◆ ФРАГМЕНТ ТЕКСТА:
========
Благодаря этому монархия присваивает себе единоличную власть. Но она может ее применять и использовать, только обращаясь за помощью к новому классу. Ему она доверит свою юстицию и администрацию, в результате он возьмет на себя все государственные функции. В итоге последним моментом процесса, конечно, может быть только последнее восстание: когда государство целиком попадает в руки этого нового класса, в руки народа, оно ускользает от королевской власти. Друг против друга остаются только король, не имеющий в действительности другой власти, кроме данной ему в результате народных восстаний, и народный класс, который держит в своих руках все инструменты государственной власти. Каков же будет последний эпизод, против кого будет направлено последнее восстание? Да, против того, кто забыл, что он был последним аристократом, еще обладающим властью: то есть против короля.

Итак, французская революция предстает в анализе Монтлозье последним эпизодом в процессе перемещения власти, начатом королевским абсолютизмом.14 Революция — это завершение конституирования монархической власти. Революция свергла короля? Вовсе нет. Революция завершила дело королей, она в буквальном смысле выразила его истину. Революция должна рассматриваться как завершение монархии; завершение, может быть, трагическое, но политически верное. 21 января 1793 г., возможно, обезглавили короля; обезглавили короля, но короновали монархию. Конвент — это голая истина монархии, а суверенитет, вырванный королем у дворянства, теперь с абсолютной неизбежностью оказывается в руках народа, который предстает, по словам Монтлозье, законным наследником королей. Монтлозье, аристократ, эмигрант, ярый противник малейшей попытки либерализации в период реставрации, может писать следующее: «Народ — суверен: пусть не порицают его со слишком большой горечью. Он только осуществил дело суверенов, своих предшественников». Народ — наследник, и законный наследник, королей. Он исправно следовал по дороге, намеченной для него королями, парламентами, законниками и учеными. По этой причине встречаем у Монтлозье мысль, пронизывающую в некотором роде его исторический анализ, согласно которой все исходит из состояния войны и отношения господства. В политических требованиях эпохи Реставрации звучит уверенность, что дворяне должны вернуть свои права, возвратить обратно национализированное имущество, восстановить господство, которое оно некогда осуществляло в отношении целого народа. Конечно, такая уверенность звучит, но содержащий ее исторический дискурс в своей основе, в своем центральном направлении ориентирован на настоящее, как на момент полноты, свершения, момент тотализации, момент, исходя из которого все исторические процессы, захватывавшие отношения между аристократией и монархией, пришли в конечном счете к высшей, последней точке, к моменту полноты, когда конституируется государственная целостность как принадлежность национального коллектива. И потому можно сказать, что этот дискурс — каковы бы не были политические темы или аналитические элементы, которые соотносятся с историей Буленвилье и дю Бюа-Нансэ или были прямо в нее вписаны, — в действительности функционирует в соответствии с другой моделью.
========
◆ ДАННЫЕ:
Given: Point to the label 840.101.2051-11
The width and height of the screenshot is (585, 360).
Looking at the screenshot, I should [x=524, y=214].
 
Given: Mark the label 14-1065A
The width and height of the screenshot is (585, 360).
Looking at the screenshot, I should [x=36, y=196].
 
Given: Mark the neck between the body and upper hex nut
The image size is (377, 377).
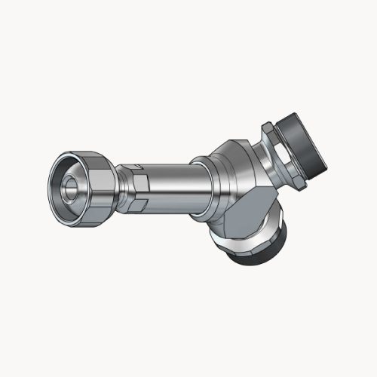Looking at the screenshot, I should point(264,155).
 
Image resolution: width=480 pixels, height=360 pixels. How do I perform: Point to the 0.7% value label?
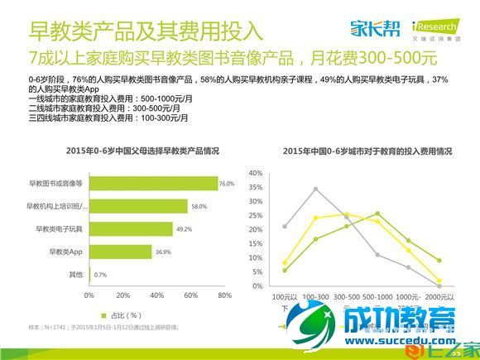(101, 274)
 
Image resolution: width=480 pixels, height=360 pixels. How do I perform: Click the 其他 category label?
(76, 273)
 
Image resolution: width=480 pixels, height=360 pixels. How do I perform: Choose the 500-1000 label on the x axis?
(377, 295)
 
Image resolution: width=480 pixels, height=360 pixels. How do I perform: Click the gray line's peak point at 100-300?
(315, 189)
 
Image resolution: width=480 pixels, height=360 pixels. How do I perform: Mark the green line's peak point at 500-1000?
(377, 214)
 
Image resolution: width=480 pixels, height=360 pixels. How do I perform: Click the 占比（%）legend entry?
(119, 315)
========
◆ ЗАДАНИЯ:
A) Перепечатайте из фрагмента о Монтлозье всё от «Благодаря этому монархия» и до «есть против короля.» включительно.
B) Продолжите фрагмент о Монтлозье, начав сразу после его последнего предложения.
Список никак не связан с фрагментом о Монтлозье.

◆ ОТВЕТЫ:
A)
Благодаря этому монархия присваивает себе единоличную власть. Но она может ее применять и использовать, только обращаясь за помощью к новому классу. Ему она доверит свою юстицию и администрацию, в результате он возьмет на себя все государственные функции. В итоге последним моментом процесса, конечно, может быть только последнее восстание: когда государство целиком попадает в руки этого нового класса, в руки народа, оно ускользает от королевской власти. Друг против друга остаются только король, не имеющий в действительности другой власти, кроме данной ему в результате народных восстаний, и народный класс, который держит в своих руках все инструменты государственной власти. Каков же будет последний эпизод, против кого будет направлено последнее восстание? Да, против того, кто забыл, что он был последним аристократом, еще обладающим властью: то есть против короля.

B)
Теперь, чтобы закончить, я хотел бы рассмотреть другой, прямо противоположный тип интерпретации истории. Это история Огюстена Тьерри, открытого противника Монтлозье. С его точки зрения, постижение истории должно прежде всего отталкиваться от настоящего.

Очевидно, это вторая схема, в соответствии с которой нужно исходить из настоящего во всей его полноте, чтобы обнаружить элементы и процессы прошлого, она то и используется Тьерри. Соответственно государственная целостность должна быть спроецирована на прошлое; нужно осуществить генезис этой целостности. Революция для Огюстена Тьерри представляет такой «полный момент»: в определенном смысле — считает он — в ней представлен момент примирения. Он связывает это примирение, создание государственной целостности со знаменитой сценой, когда Байи, собрав представителей дворянства и духовенства в том же месте, где находились представители третьего сословия, сказал: «Семья в полном сборе.».15

Итак, надо отталкиваться от настоящего. Современный момент характеризуется национальным единством в форме государства. Но тем не менее оно могло осуществиться только посредством насильственной революции, так что примирение несет еще в себе образ войны, ее отметину. И Огюстен Тьерри говорит, что, по сути, французская революция является просто последним эпизодом борьбы, которая длилась более тринадцати веков и была войной между победителями и побежденными.16 Таким образом, для Огюстена Тьерри вся проблема исторического анализа заключается в том, чтобы показать, как пронизавшая всю историю война между победителями и побежденными могла привести к настоящему, сущностью которого не является больше война и асимметричное господство, не является новая форма господства, просто повернутого в другом направлении; показать, как эта война смогла привести к генезису универсальности, где борьба, или во всяком случае война, может только исчезнуть.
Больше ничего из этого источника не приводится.